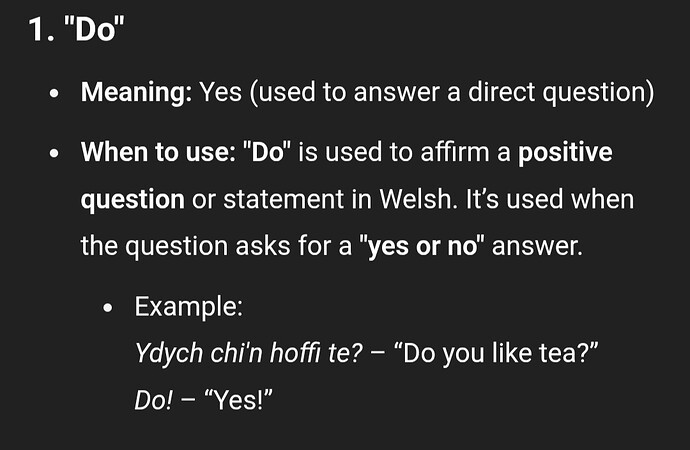Image resolution: width=690 pixels, height=450 pixels.
Task: Click the text "Yes (used to answer a direct question)"
Action: click(427, 92)
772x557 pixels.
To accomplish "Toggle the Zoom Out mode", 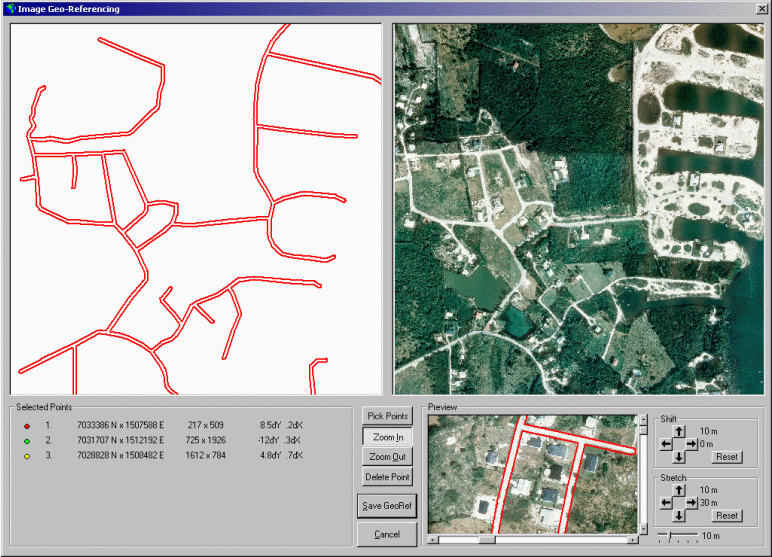I will pyautogui.click(x=386, y=457).
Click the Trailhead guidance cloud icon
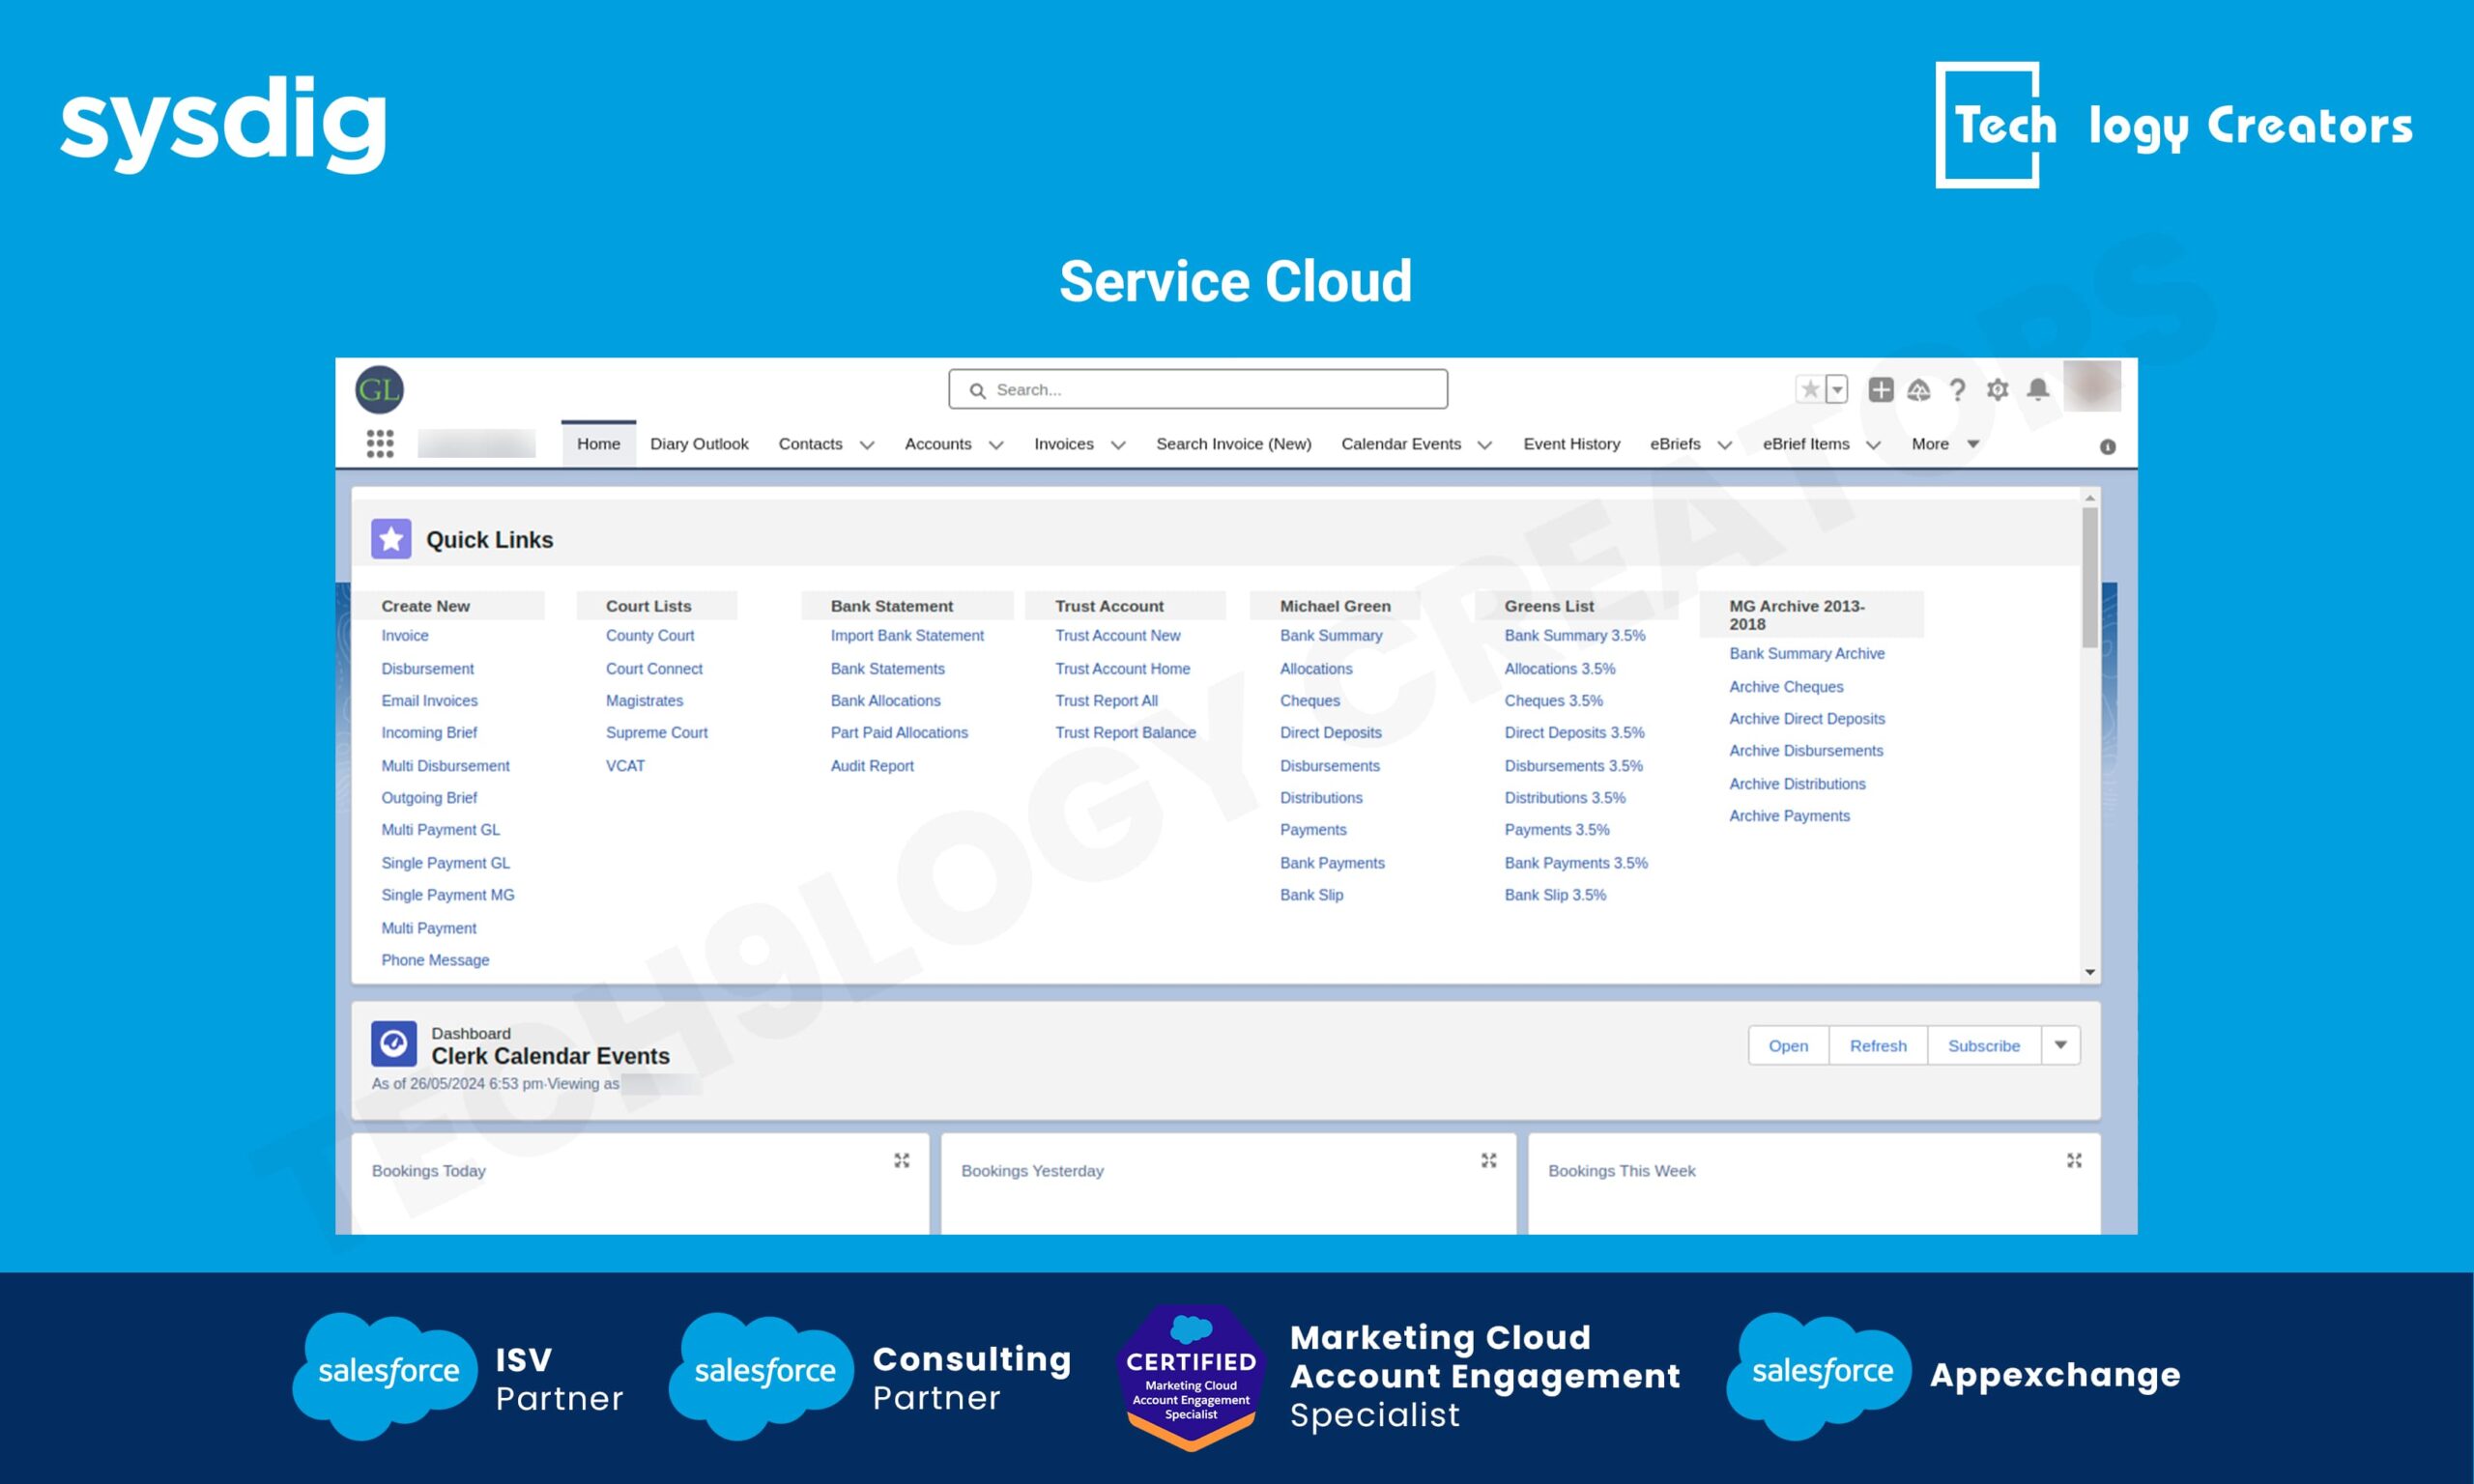Screen dimensions: 2474x1484 [x=1918, y=390]
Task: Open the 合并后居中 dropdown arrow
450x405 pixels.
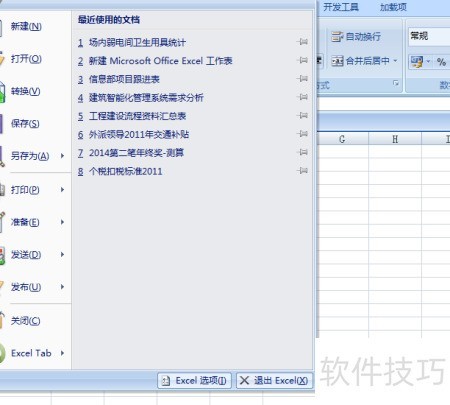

-- -- --

### What is needed
Rewrite the entries above as a JSON list of strings, one string per line, beginning with the line that contains "Task: Open the 合并后居中 dropdown arrow" and continuing through the end of the entries. Leave out blank lines and omit the pictures.

### Reply
[
  "Task: Open the 合并后居中 dropdown arrow",
  "450x405 pixels."
]